Иван уронил тряпку. Освободившиеся руки, не зная, что с ними делать, отвёл за спину. Так и стоял потупившись. Закричи на него сейчас Терентий Васильевич, как бы ему стало легче. Но тот молчал, о чём-то раздумывая.

– У тебя когда-нибудь была кошка или собака? Ну – что-нибудь живое? – спросил наконец.

– Была, была! Черепаха. А потом я очень хотел собаку. Очень. Но отец был против.

– Против? Э, да ты до собаки и сейчас не дорос, – усмехнулся старик.

– Не дорос?.. – с изумлением переспросил Иван. – Мне отец говорил то же самое.

– Верно. Он был прав. И дело тут не в возрасте. Ты расстался с мечтой о собаке только потому, что возражал отец. Ведь так?

– Так.

– Нет, брат. Так, да не совсем так… Ты расстался со своей мечтой потому, что не был готов разделить судьбу своей собаки, как бы она ни сложилась… У тебя не было настоящей силы желания.

– Силы желания?

– Да. Такую силу можно иметь с рождения. Как талант. Но можно до неё и дорасти. Короче, право на желание надо выстрадать.

– Вон оно что?.. Мне отец объяснял по-другому. Он тоже говорил про силу. Что собаки, лошади и даже женщины любят сильных.

Старик поморщился.

– Вот, значит, о какой силе он тебе толковал. – Он покачал головой, грустно усмехнулся. Долго сидел, уставясь в тарелку невидящим взглядом. Потом медленно начал есть. Казалось, он забыл про Ивана.

– Мне жаль твоего отца, – сказал он вдруг. – И тебя тоже.

– Жаль?..

– Да. Видишь ли, он не всё тебе сказал. А может, не хотел в этом сознаваться. Он имел в виду силу власти. Силу власти над любящим. Когда посылают в огонь любящее существо, и оно идёт. Не то что безропотно, а с радостью… Не досадуя и не упрекая…

– Да. Отец так и говорил.

– Да ведь это – сила власти! – горячо повторил Терентий Васильевич. – Холодная сила, которой не дано самой любить! Любовь и такая сила – вещи разные. Сила эта не способна сопереживать, сочувствовать, сострадать… – старик умолк.

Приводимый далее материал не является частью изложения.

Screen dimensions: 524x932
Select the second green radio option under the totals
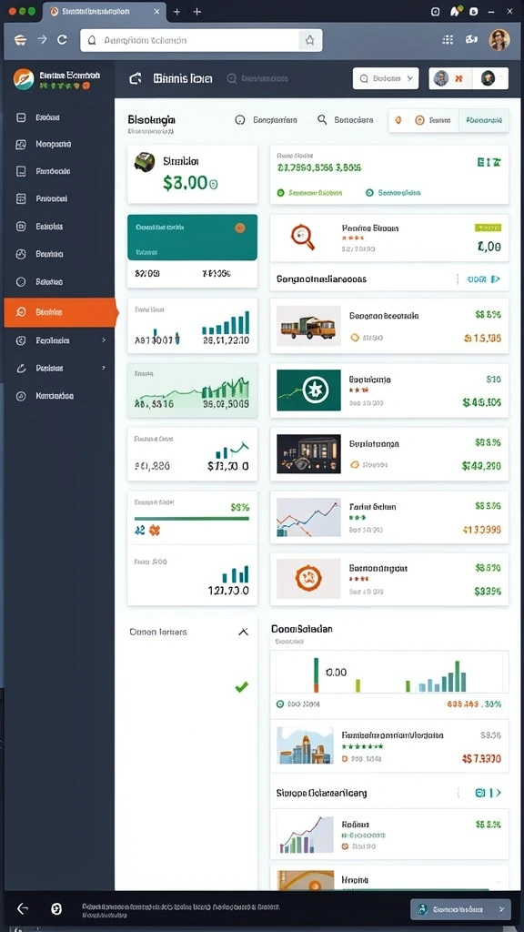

Он смотрел в напряжённо-сосредоточенное лицо Ивана. Оно даже осунулось. Казалось, до старика доносилось, как маленькие жернова в голове у мальчика с трудом, со скрипом перемалывают услышанное.

– Хоть что-нибудь понял? – спросил он.

– Я не всё понял. Может быть, очень мало. Мне надо ещё подумать.

– Верно, – старик даже крякнул, довольный ответом. – С ходу это не усвоишь. А чтобы тебе легче было, я напомню: тебе тогда не хватило силы желания. Ты пойми, я ведь о чём? Тут не детский каприз: хочу собаку… Понимаешь?

– Кажется, понимаю.

– Я о той силе желания, которая питает мужество. Готовность идти на жертвы. Готовность забыть о себе, если потребуют обстоятельства. Ну, да ты вот что… заходи ко мне поближе к вечеру. Я тебе кое-что расскажу, – сторож похлопал себя по карманам. Иван догадался.

– Да вот ваша трубка. Вы её давно положили на стол.

– Угу, – рассеянно кивнул Терентий Васильевич, барабаня пальцами по крышке табакерки.

Рассказ Терентия Васильевича

И хоть был Иван занят хлопотами дежурства по столовой, хоть не выходил из головы разговор со сторожем – тянулся тот день мучительно долго. Нараставшую тревогу не могла заглушить и усталость. А к вечеру Иван был весь, как натянутая струна.

Наконец, улучив минуту, увидев, что в окне сторожа зажёгся свет, он пошёл.

Ещё издали заметил, что собаки на крыльце нет. «Встретиться с Дижоном на глазах Терентия Васильевича?..» – подумал, и было замешкался у дверей.

– Entrez! – раздался глухой голос сторожа. Он произнёс это слово в значении «Войди», а не «Войдите». Словно знал, что за дверьми мог быть только Иван.